Data for locating described items:
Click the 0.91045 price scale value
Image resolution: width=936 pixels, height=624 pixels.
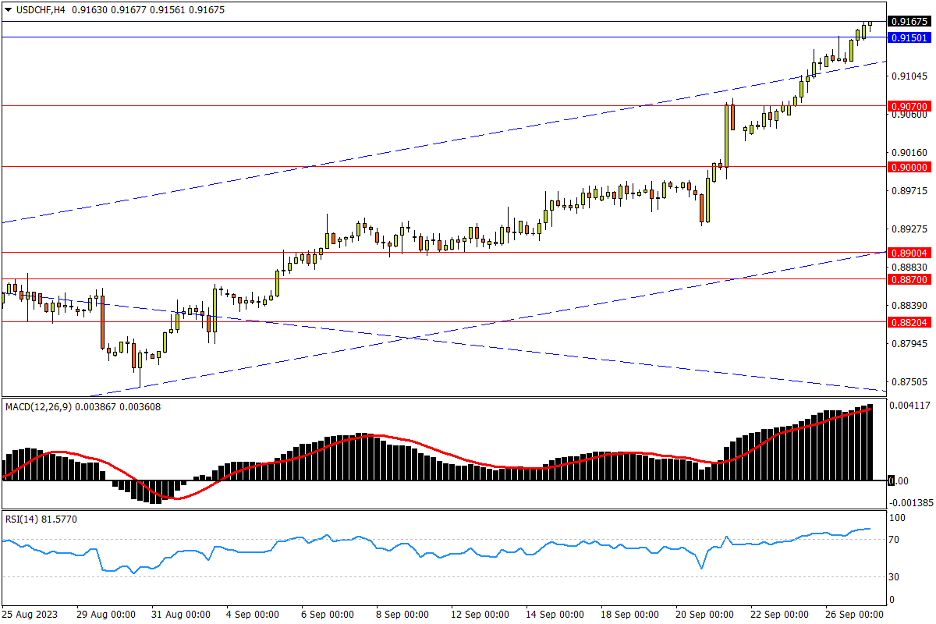coord(908,76)
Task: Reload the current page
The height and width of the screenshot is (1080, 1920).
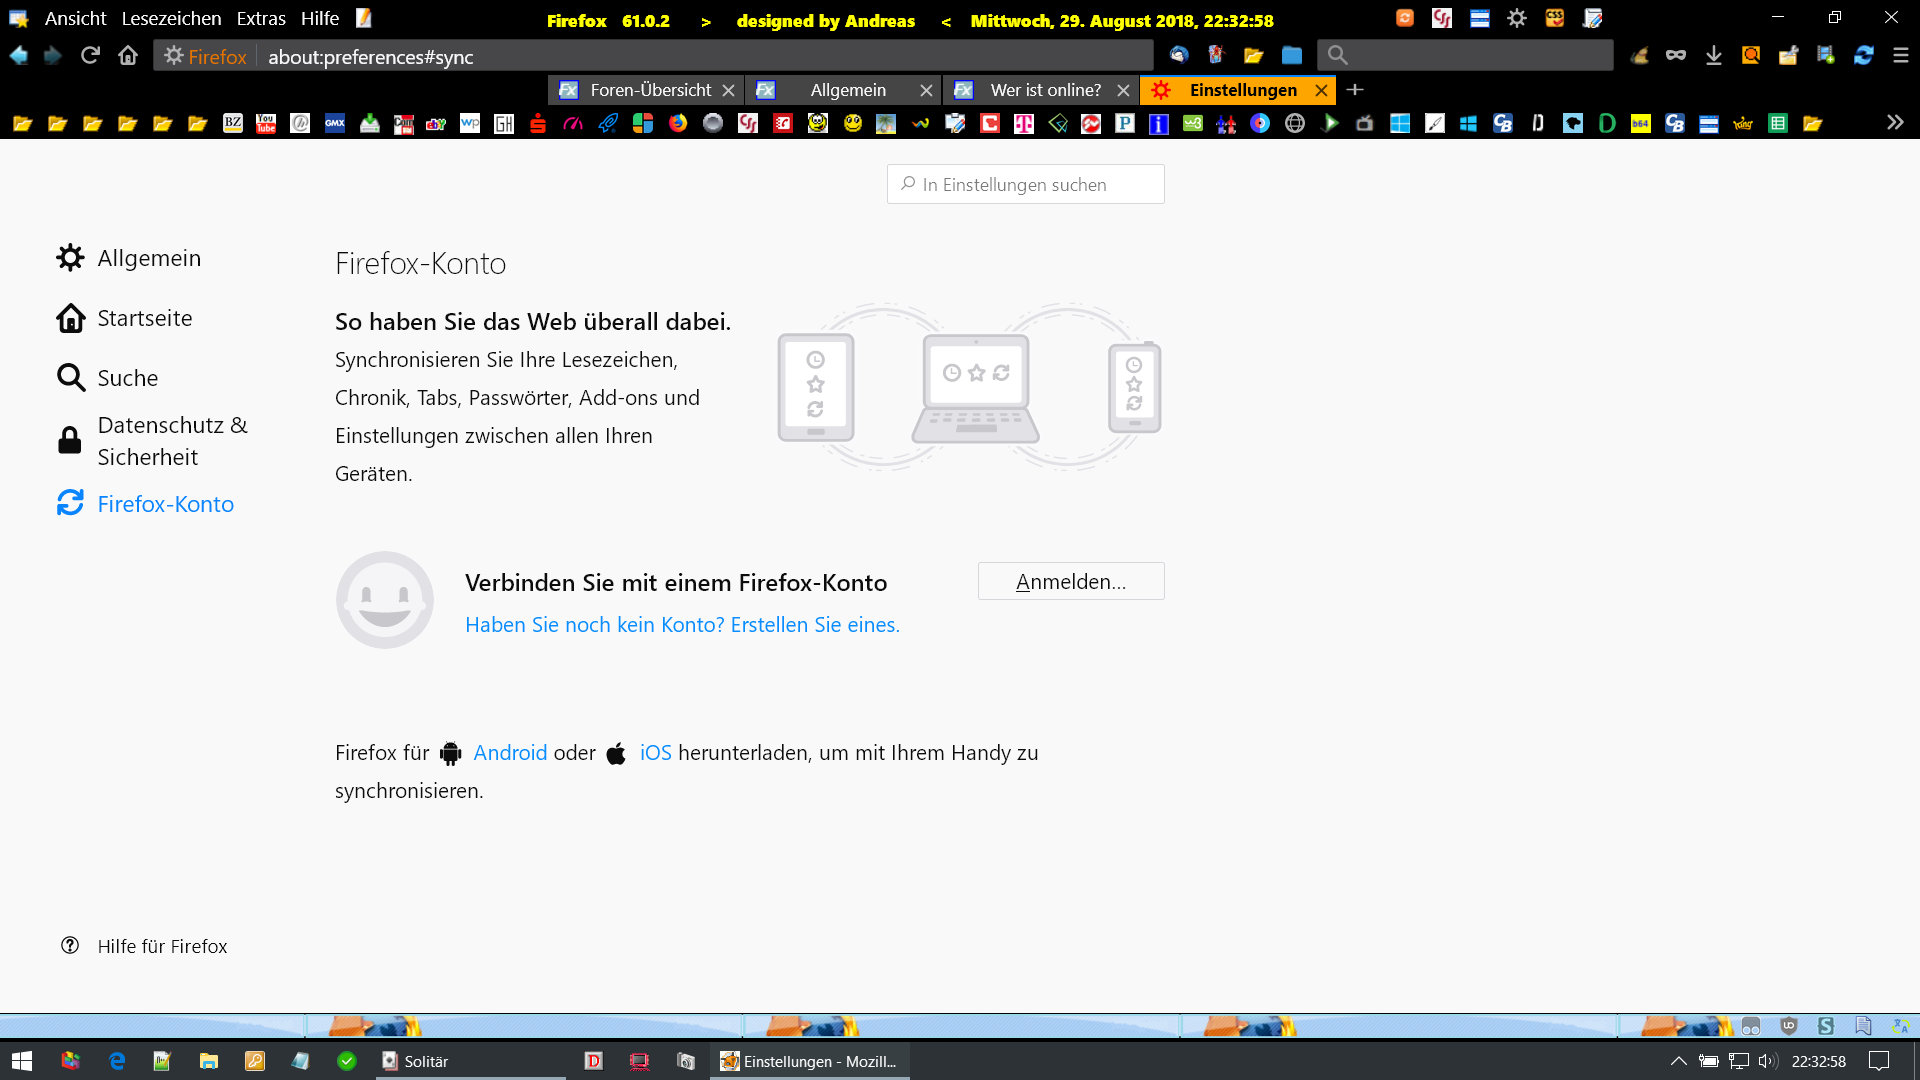Action: point(90,56)
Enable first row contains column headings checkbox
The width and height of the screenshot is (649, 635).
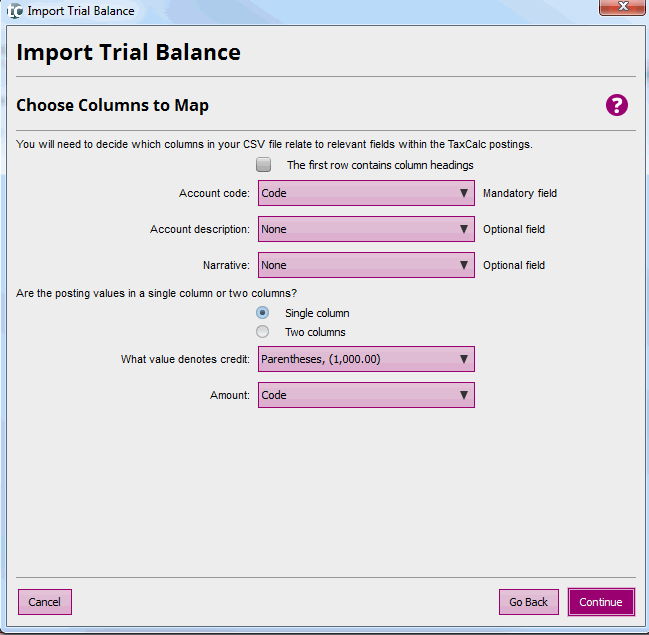coord(264,165)
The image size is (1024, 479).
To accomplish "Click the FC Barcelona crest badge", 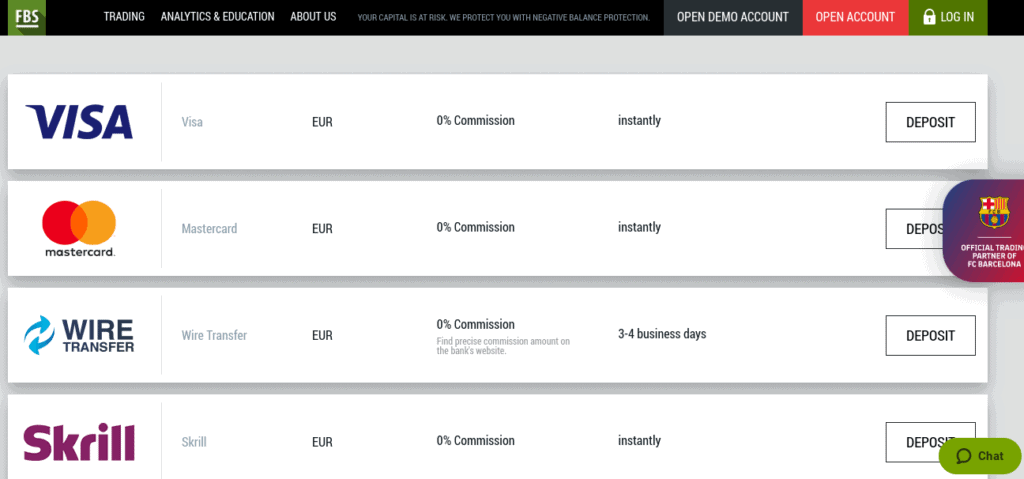I will tap(993, 212).
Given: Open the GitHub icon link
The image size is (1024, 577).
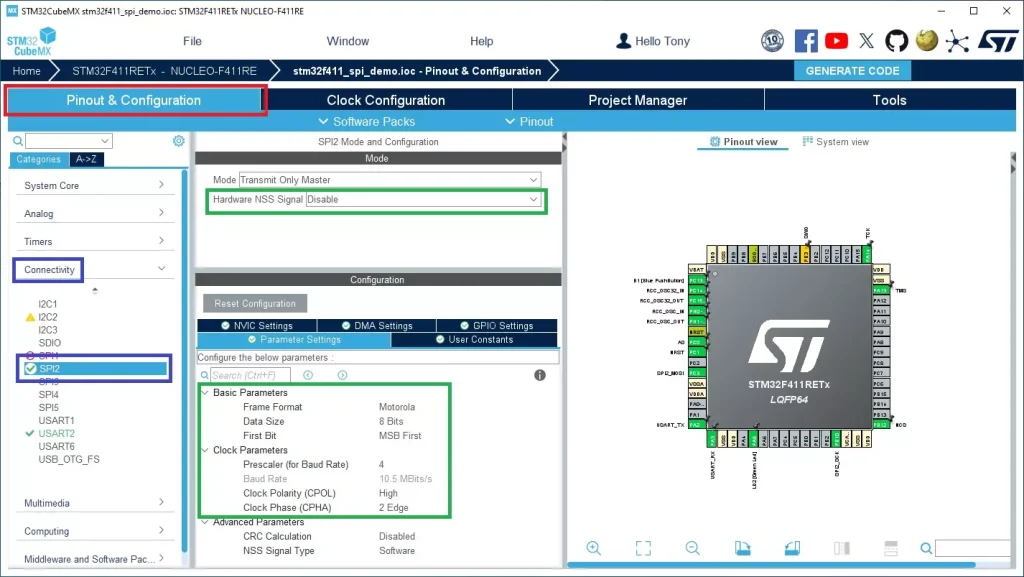Looking at the screenshot, I should 896,41.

Task instructions: Copy the data verbatim from the line containing "Given: Open the GitHub icon link" through the end of the data, including both ends. Omit the pictures from your copy.

Output below:
Given: Open the GitHub icon link
The image size is (1024, 577).
Looking at the screenshot, I should 896,41.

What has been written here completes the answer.